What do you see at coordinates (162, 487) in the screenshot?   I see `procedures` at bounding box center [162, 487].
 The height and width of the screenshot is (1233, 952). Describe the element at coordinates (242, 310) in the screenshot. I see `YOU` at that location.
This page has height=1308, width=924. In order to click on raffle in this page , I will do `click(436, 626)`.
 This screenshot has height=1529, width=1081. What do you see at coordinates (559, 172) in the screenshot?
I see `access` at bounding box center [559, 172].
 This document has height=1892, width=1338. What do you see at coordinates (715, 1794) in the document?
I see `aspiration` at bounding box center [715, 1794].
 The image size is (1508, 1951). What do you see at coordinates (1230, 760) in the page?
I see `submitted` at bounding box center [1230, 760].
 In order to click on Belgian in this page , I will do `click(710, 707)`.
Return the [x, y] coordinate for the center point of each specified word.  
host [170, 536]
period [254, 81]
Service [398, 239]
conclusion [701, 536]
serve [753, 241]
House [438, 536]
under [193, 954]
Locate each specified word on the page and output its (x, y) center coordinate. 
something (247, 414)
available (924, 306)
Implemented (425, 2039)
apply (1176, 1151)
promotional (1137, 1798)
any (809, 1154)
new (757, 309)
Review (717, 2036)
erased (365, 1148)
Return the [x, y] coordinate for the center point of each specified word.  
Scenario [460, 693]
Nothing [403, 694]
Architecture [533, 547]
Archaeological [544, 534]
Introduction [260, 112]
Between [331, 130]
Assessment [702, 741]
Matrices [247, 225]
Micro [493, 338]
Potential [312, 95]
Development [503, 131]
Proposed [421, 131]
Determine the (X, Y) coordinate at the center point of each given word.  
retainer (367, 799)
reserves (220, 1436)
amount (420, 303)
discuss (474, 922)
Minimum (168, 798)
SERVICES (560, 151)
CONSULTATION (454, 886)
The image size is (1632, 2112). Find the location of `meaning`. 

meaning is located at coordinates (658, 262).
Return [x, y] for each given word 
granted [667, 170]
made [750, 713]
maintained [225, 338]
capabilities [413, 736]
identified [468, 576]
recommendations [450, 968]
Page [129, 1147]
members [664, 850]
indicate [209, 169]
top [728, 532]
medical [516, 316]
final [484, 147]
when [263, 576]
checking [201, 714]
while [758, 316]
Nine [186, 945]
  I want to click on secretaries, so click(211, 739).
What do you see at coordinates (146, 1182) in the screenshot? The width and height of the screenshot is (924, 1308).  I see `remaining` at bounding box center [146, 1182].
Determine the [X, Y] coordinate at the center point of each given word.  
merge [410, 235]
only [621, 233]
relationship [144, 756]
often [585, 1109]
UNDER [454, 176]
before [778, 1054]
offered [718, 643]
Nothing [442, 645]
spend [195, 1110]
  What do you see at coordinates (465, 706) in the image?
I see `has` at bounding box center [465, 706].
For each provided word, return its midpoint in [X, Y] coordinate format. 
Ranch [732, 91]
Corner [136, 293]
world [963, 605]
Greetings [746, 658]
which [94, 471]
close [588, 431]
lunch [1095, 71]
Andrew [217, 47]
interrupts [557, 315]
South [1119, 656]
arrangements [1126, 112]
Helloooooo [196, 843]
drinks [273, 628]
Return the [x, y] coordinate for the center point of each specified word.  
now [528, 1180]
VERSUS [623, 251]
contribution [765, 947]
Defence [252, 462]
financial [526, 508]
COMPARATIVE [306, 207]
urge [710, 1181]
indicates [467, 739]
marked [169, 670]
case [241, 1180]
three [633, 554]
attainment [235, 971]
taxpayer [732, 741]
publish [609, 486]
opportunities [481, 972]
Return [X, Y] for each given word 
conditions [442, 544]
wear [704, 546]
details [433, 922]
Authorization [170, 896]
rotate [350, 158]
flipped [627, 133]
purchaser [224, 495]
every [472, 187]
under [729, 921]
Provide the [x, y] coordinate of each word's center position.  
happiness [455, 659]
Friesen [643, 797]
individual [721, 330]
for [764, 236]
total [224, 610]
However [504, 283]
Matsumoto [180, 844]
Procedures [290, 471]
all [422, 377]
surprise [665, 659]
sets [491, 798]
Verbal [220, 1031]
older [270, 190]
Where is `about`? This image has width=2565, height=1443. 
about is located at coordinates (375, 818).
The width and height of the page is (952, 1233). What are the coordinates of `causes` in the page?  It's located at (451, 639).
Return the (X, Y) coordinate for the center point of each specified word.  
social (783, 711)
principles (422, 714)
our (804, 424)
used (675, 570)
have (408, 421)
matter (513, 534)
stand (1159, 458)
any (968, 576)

##########

▶ **Problem to work on**
Rewrite the rows as a numbered list, from the line containing "under [193, 954]" through the line containing "financial [526, 508]", both included. Omit blank lines and include no other rows.

▶ **Task answer**
1. under [193, 954]
2. Locate each specified word on the page and output its (x, y) center coordinate. 
3. something (247, 414)
4. available (924, 306)
5. Implemented (425, 2039)
6. apply (1176, 1151)
7. promotional (1137, 1798)
8. any (809, 1154)
9. new (757, 309)
10. Review (717, 2036)
11. erased (365, 1148)
12. Return the [x, y] coordinate for the center point of each specified word.  
13. Scenario [460, 693]
14. Nothing [403, 694]
15. Architecture [533, 547]
16. Archaeological [544, 534]
17. Introduction [260, 112]
18. Between [331, 130]
19. Assessment [702, 741]
20. Matrices [247, 225]
21. Micro [493, 338]
22. Potential [312, 95]
23. Development [503, 131]
24. Proposed [421, 131]
25. Determine the (X, Y) coordinate at the center point of each given word.  
26. retainer (367, 799)
27. reserves (220, 1436)
28. amount (420, 303)
29. discuss (474, 922)
30. Minimum (168, 798)
31. SERVICES (560, 151)
32. CONSULTATION (454, 886)
33. The image size is (1632, 2112). Find the location of `meaning`. 
34. meaning is located at coordinates (658, 262).
35. Return [x, y] for each given word 
36. granted [667, 170]
37. made [750, 713]
38. maintained [225, 338]
39. capabilities [413, 736]
40. identified [468, 576]
41. recommendations [450, 968]
42. Page [129, 1147]
43. members [664, 850]
44. indicate [209, 169]
45. top [728, 532]
46. medical [516, 316]
47. final [484, 147]
48. when [263, 576]
49. checking [201, 714]
50. while [758, 316]
51. Nine [186, 945]
52.   I want to click on secretaries, so click(211, 739).
53. What do you see at coordinates (146, 1182) in the screenshot? The width and height of the screenshot is (924, 1308).  I see `remaining` at bounding box center [146, 1182].
54. Determine the [X, Y] coordinate at the center point of each given word.  
55. merge [410, 235]
56. only [621, 233]
57. relationship [144, 756]
58. often [585, 1109]
59. UNDER [454, 176]
60. before [778, 1054]
61. offered [718, 643]
62. Nothing [442, 645]
63. spend [195, 1110]
64.   What do you see at coordinates (465, 706) in the image?
65. I see `has` at bounding box center [465, 706].
66. For each provided word, return its midpoint in [X, Y] coordinate format. 
67. Ranch [732, 91]
68. Corner [136, 293]
69. world [963, 605]
70. Greetings [746, 658]
71. which [94, 471]
72. close [588, 431]
73. lunch [1095, 71]
74. Andrew [217, 47]
75. interrupts [557, 315]
76. South [1119, 656]
77. arrangements [1126, 112]
78. Helloooooo [196, 843]
79. drinks [273, 628]
80. Return the [x, y] coordinate for the center point of each specified word.  
81. now [528, 1180]
82. VERSUS [623, 251]
83. contribution [765, 947]
84. Defence [252, 462]
85. financial [526, 508]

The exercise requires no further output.